- _Task material_:
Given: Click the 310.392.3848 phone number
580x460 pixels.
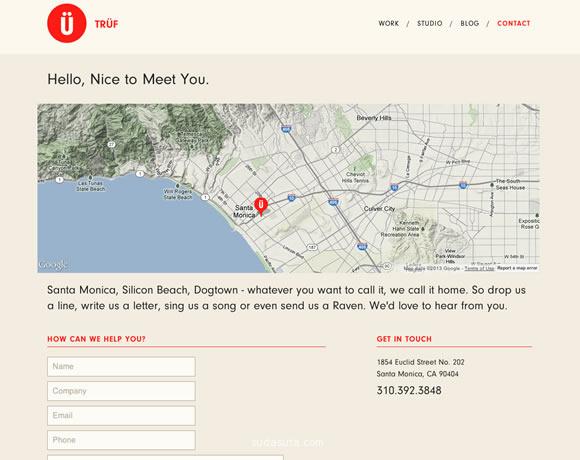Looking at the screenshot, I should [x=409, y=390].
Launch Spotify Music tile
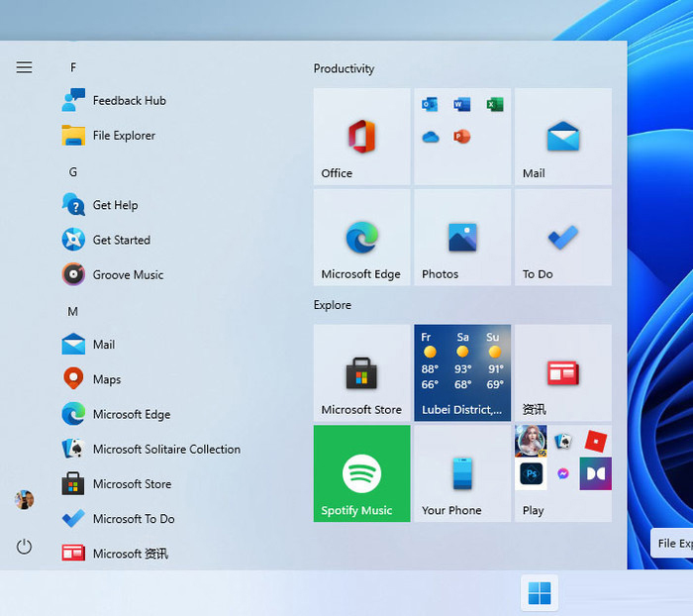 tap(361, 473)
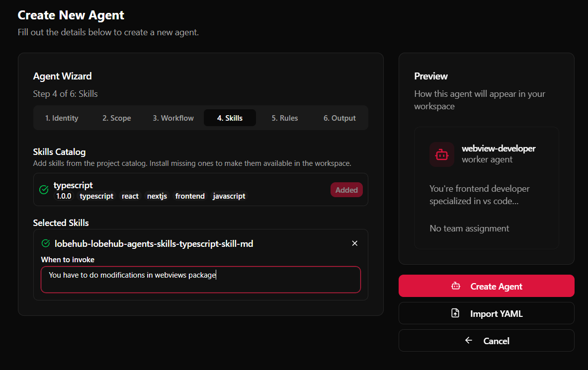The width and height of the screenshot is (588, 370).
Task: Click the frontend tag on typescript skill
Action: click(x=190, y=196)
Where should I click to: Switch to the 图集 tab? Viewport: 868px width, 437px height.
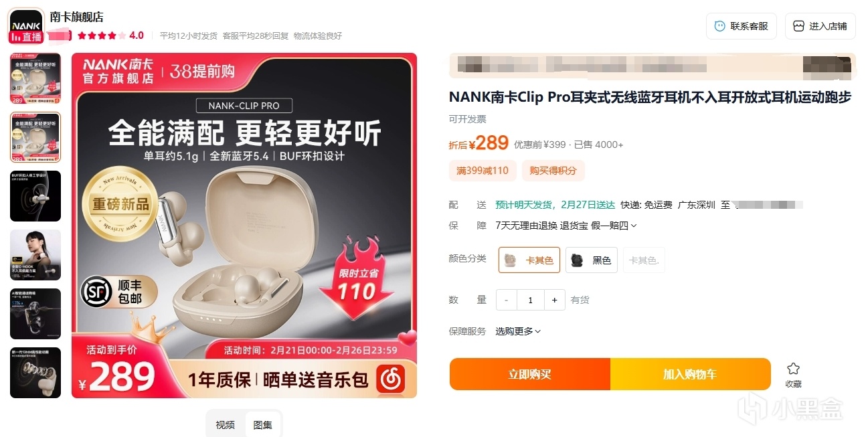[x=263, y=425]
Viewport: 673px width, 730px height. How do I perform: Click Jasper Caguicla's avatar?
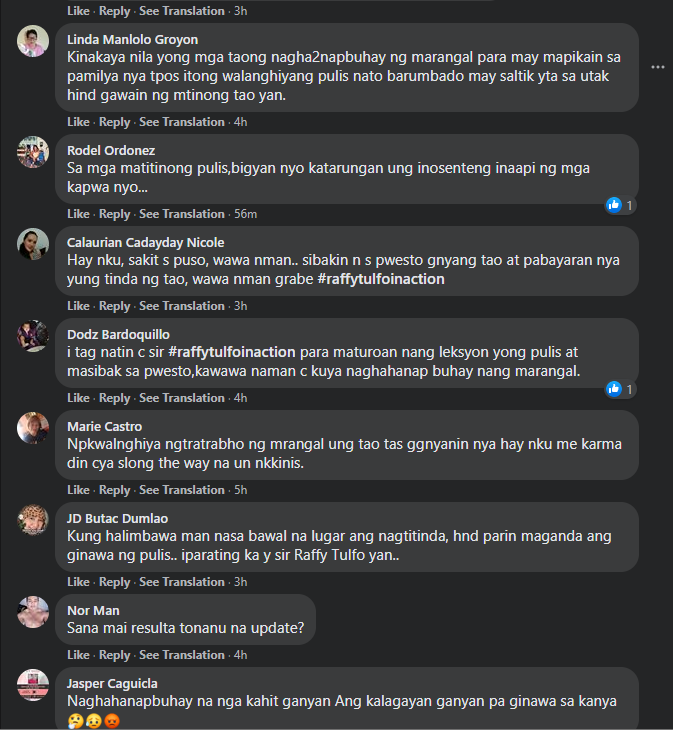pos(33,686)
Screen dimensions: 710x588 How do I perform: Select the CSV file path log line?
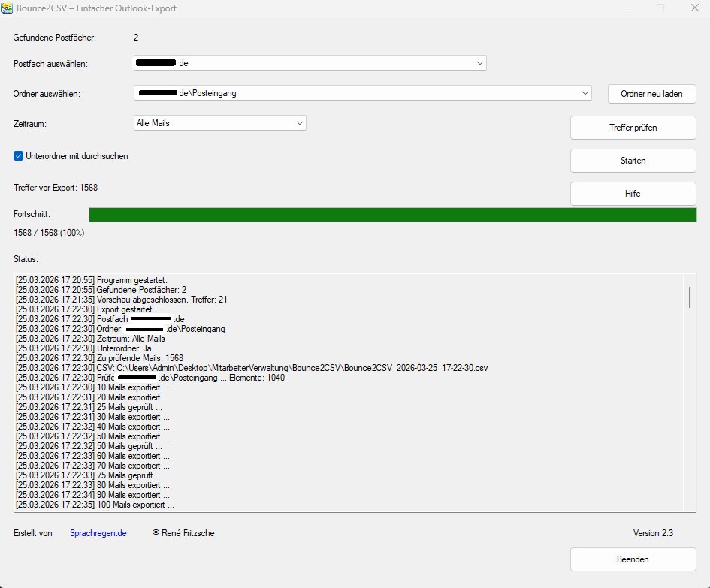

- _What to do_: All of the records need to be reproduced exactly, with each picture omitted.

- _Result_:
Given: Click the 310.392.3848 phone number
580x460 pixels.
Looking at the screenshot, I should [x=409, y=390].
Launch Spotify Music tile
 tap(361, 473)
The width and height of the screenshot is (588, 370).
Task: Click the frontend tag on typescript skill
Action: click(x=190, y=196)
Where should I click to: Switch to the 图集 tab? Viewport: 868px width, 437px height.
[x=263, y=425]
Viewport: 673px width, 730px height. How do I perform: Click Jasper Caguicla's avatar?
pos(33,686)
Screen dimensions: 710x588 How do I perform: Select the CSV file path log line?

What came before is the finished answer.